Items listed in a dataset
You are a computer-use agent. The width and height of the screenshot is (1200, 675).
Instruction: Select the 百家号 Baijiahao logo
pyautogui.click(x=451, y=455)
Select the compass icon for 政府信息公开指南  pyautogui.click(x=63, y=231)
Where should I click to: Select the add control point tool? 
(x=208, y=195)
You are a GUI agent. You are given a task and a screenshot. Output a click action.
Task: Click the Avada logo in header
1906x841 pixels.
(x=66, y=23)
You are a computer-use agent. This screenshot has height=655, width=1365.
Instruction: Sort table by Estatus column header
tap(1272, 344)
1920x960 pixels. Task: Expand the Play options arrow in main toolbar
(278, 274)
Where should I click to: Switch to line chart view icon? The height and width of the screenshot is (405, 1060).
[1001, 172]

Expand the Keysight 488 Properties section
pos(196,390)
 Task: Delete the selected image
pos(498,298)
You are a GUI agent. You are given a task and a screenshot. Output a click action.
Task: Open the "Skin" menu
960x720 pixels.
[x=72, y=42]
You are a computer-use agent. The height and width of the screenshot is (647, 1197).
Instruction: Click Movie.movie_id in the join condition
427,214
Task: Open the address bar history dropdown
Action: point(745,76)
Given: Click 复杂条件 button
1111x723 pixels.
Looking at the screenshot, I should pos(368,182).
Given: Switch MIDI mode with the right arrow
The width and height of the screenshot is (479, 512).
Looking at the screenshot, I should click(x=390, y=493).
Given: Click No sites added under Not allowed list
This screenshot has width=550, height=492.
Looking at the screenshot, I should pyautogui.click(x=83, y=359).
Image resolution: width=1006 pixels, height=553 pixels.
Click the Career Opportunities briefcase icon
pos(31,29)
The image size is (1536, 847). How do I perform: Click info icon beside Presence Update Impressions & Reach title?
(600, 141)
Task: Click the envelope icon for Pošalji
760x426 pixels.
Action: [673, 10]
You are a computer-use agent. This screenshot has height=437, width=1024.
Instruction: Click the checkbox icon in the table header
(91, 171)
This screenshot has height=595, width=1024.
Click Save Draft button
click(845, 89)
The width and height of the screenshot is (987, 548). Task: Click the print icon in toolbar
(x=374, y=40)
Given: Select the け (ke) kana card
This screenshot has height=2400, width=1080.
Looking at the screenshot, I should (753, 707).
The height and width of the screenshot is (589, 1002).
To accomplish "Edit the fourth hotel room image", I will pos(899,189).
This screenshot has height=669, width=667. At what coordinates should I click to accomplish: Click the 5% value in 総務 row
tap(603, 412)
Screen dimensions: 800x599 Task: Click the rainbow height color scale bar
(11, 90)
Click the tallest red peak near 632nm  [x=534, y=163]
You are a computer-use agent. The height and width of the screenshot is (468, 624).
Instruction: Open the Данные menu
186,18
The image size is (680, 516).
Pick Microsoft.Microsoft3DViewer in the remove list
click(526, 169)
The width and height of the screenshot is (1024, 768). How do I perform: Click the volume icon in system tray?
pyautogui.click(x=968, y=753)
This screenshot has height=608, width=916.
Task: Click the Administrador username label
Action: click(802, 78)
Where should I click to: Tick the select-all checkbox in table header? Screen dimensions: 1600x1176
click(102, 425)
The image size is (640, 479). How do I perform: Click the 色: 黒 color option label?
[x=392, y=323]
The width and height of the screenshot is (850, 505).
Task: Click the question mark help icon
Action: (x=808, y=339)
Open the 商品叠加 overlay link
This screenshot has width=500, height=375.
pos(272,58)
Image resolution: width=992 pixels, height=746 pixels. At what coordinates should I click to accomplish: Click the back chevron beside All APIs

Directions
Return the data above in full, keeping each line exactly as it stands.

Problem solution
You are a computer-use agent. The width and height of the screenshot is (1200, 675).
Instruction: Select the 百家号 Baijiahao logo
pyautogui.click(x=451, y=455)
Select the compass icon for 政府信息公开指南  pyautogui.click(x=63, y=231)
Where should I click to: Select the add control point tool? 
(x=208, y=195)
You are a GUI agent. You are given a task and a screenshot. Output a click action.
Task: Click the Avada logo in header
1906x841 pixels.
(x=66, y=23)
You are a computer-use agent. This screenshot has height=655, width=1365.
Instruction: Sort table by Estatus column header
tap(1272, 344)
1920x960 pixels. Task: Expand the Play options arrow in main toolbar
(278, 274)
Where should I click to: Switch to line chart view icon? The height and width of the screenshot is (405, 1060).
[1001, 172]

Expand the Keysight 488 Properties section
pos(196,390)
 Task: Delete the selected image
pos(498,298)
You are a GUI agent. You are given a task and a screenshot. Output a click action.
Task: Open the "Skin" menu
960x720 pixels.
[x=72, y=42]
You are a computer-use agent. The height and width of the screenshot is (647, 1197).
Instruction: Click Movie.movie_id in the join condition
427,214
Task: Open the address bar history dropdown
Action: point(745,76)
Given: Click 复杂条件 button
1111x723 pixels.
Looking at the screenshot, I should pos(368,182).
Given: Switch MIDI mode with the right arrow
The width and height of the screenshot is (479, 512).
Looking at the screenshot, I should click(x=390, y=493).
Given: Click No sites added under Not allowed list
This screenshot has width=550, height=492.
Looking at the screenshot, I should pyautogui.click(x=83, y=359).
Image resolution: width=1006 pixels, height=553 pixels.
Click the Career Opportunities briefcase icon
pos(31,29)
The image size is (1536, 847). How do I perform: Click info icon beside Presence Update Impressions & Reach title?
(600, 141)
Task: Click the envelope icon for Pošalji
760x426 pixels.
Action: [673, 10]
You are a computer-use agent. This screenshot has height=437, width=1024.
Instruction: Click the checkbox icon in the table header
(91, 171)
This screenshot has height=595, width=1024.
Click Save Draft button
click(845, 89)
The width and height of the screenshot is (987, 548). Task: Click the print icon in toolbar
(x=374, y=40)
Given: Select the け (ke) kana card
This screenshot has height=2400, width=1080.
Looking at the screenshot, I should (753, 707).
The height and width of the screenshot is (589, 1002).
To accomplish "Edit the fourth hotel room image", I will pos(899,189).
This screenshot has height=669, width=667. At what coordinates should I click to accomplish: Click the 5% value in 総務 row
tap(603, 412)
Screen dimensions: 800x599 Task: Click the rainbow height color scale bar
(11, 90)
Click the tallest red peak near 632nm  [x=534, y=163]
You are a computer-use agent. The height and width of the screenshot is (468, 624).
Instruction: Open the Данные menu
186,18
The image size is (680, 516).
Pick Microsoft.Microsoft3DViewer in the remove list
click(526, 169)
The width and height of the screenshot is (1024, 768). How do I perform: Click the volume icon in system tray?
pyautogui.click(x=968, y=753)
This screenshot has height=608, width=916.
Task: Click the Administrador username label
Action: click(802, 78)
Where should I click to: Tick the select-all checkbox in table header? Screen dimensions: 1600x1176
click(102, 425)
The image size is (640, 479). How do I perform: Click the 色: 黒 color option label?
[x=392, y=323]
The width and height of the screenshot is (850, 505).
Task: Click the question mark help icon
Action: (x=808, y=339)
Open the 商品叠加 overlay link
This screenshot has width=500, height=375.
pos(272,58)
Image resolution: width=992 pixels, height=746 pixels. At what coordinates should I click to accomplish: Click the back chevron beside All APIs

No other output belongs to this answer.